- [Work to be completed] State how many lines of the listing below contain the string "give", giving only the number.

═════ Information shown ═════

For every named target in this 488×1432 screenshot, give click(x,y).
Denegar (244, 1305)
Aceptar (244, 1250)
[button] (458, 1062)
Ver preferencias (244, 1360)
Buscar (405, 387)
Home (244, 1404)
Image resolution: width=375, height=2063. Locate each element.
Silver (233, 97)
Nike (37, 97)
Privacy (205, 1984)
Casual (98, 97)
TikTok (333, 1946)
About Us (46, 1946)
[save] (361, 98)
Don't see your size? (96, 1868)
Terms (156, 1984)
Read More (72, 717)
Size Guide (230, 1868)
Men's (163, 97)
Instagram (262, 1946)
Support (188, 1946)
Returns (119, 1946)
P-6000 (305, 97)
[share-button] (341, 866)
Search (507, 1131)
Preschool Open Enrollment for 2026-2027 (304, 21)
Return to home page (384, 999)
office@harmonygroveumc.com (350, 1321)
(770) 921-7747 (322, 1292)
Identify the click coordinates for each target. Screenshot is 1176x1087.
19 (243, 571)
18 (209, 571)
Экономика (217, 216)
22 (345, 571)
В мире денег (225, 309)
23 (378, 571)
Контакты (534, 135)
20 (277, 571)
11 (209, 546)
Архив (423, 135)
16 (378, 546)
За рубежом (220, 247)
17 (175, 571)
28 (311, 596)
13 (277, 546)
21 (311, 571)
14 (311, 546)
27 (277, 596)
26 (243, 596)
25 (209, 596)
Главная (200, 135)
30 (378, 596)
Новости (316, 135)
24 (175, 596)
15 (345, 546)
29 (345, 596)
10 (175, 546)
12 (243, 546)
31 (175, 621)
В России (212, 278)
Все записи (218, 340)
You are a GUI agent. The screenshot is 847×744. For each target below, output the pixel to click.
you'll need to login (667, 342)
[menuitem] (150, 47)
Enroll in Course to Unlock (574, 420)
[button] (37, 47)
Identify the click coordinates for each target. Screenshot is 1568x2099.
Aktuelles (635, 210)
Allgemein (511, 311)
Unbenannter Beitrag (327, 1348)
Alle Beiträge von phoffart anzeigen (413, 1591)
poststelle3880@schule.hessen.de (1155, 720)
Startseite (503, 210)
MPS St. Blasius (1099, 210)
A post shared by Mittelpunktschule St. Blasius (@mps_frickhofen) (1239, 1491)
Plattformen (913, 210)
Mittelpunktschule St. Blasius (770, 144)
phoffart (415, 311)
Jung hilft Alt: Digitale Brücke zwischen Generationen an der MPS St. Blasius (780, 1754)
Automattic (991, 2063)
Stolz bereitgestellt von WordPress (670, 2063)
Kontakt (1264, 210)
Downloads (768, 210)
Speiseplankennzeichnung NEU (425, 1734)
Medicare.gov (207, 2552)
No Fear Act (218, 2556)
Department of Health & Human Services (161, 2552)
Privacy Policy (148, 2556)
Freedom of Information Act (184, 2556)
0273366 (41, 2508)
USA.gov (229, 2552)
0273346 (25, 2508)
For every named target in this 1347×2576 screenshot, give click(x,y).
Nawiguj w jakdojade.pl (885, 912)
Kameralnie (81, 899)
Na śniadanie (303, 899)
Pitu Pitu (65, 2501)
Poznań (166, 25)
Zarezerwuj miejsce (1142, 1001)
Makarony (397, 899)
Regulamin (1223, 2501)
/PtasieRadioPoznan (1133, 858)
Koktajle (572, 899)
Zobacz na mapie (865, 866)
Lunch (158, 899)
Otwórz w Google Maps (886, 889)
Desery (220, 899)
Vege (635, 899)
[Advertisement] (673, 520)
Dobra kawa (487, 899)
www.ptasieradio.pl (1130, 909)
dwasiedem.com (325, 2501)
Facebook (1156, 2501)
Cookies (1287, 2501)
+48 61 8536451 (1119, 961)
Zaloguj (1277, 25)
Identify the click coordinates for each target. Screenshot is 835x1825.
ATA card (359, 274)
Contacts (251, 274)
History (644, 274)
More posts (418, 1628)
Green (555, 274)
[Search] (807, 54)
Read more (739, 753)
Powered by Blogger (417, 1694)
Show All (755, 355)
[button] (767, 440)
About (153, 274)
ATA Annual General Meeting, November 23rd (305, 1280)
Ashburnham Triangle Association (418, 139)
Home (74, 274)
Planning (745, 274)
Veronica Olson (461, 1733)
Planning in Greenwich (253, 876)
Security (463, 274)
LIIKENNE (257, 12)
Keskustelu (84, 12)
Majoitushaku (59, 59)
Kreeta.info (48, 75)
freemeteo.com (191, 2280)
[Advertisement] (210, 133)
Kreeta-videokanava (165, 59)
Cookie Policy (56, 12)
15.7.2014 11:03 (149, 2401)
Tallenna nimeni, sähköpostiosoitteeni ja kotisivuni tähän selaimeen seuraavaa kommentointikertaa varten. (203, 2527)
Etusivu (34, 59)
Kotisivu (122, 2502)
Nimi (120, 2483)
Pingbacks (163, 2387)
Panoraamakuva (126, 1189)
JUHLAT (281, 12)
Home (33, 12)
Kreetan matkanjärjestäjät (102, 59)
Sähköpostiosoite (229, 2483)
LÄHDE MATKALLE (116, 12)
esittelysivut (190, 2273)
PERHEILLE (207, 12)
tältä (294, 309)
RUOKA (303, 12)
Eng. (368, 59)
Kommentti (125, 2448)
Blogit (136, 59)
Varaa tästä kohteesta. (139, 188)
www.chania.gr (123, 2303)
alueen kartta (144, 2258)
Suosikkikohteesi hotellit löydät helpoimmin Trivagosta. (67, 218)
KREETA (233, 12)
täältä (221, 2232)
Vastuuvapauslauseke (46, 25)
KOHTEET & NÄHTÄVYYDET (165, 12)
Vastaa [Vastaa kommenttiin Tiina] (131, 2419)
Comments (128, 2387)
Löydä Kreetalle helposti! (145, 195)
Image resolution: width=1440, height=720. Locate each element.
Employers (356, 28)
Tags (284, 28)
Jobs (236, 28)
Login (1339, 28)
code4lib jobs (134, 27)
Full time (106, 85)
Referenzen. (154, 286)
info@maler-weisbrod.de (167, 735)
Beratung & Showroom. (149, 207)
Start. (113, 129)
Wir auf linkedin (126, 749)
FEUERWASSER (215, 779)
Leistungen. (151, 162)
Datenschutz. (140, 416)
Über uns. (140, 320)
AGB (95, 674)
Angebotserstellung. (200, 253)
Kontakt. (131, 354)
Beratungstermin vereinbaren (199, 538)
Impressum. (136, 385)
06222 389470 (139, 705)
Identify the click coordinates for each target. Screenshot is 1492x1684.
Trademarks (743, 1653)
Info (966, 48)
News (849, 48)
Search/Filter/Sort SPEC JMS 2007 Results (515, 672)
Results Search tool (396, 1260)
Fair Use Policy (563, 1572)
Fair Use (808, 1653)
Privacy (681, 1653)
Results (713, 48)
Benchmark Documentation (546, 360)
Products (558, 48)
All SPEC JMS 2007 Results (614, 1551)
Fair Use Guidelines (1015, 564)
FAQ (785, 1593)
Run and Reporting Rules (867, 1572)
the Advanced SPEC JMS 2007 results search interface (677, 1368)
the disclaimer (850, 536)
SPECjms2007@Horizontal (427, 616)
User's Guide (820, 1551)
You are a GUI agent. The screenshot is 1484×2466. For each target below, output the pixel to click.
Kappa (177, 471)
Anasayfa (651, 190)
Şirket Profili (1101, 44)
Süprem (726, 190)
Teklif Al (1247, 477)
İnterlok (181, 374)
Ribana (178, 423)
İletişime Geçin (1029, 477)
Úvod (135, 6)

═════

- [Result for this task] 2